▸ The task
Would you print the records below without changing anything?

++++++

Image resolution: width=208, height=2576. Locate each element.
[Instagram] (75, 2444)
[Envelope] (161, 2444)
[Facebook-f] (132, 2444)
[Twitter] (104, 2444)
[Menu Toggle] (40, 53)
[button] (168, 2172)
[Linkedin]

++++++

▸ Your response
Image resolution: width=208, height=2576. Locate each element.
[Instagram] (75, 2444)
[Envelope] (161, 2444)
[Facebook-f] (132, 2444)
[Twitter] (104, 2444)
[Menu Toggle] (40, 53)
[button] (168, 2172)
[Linkedin]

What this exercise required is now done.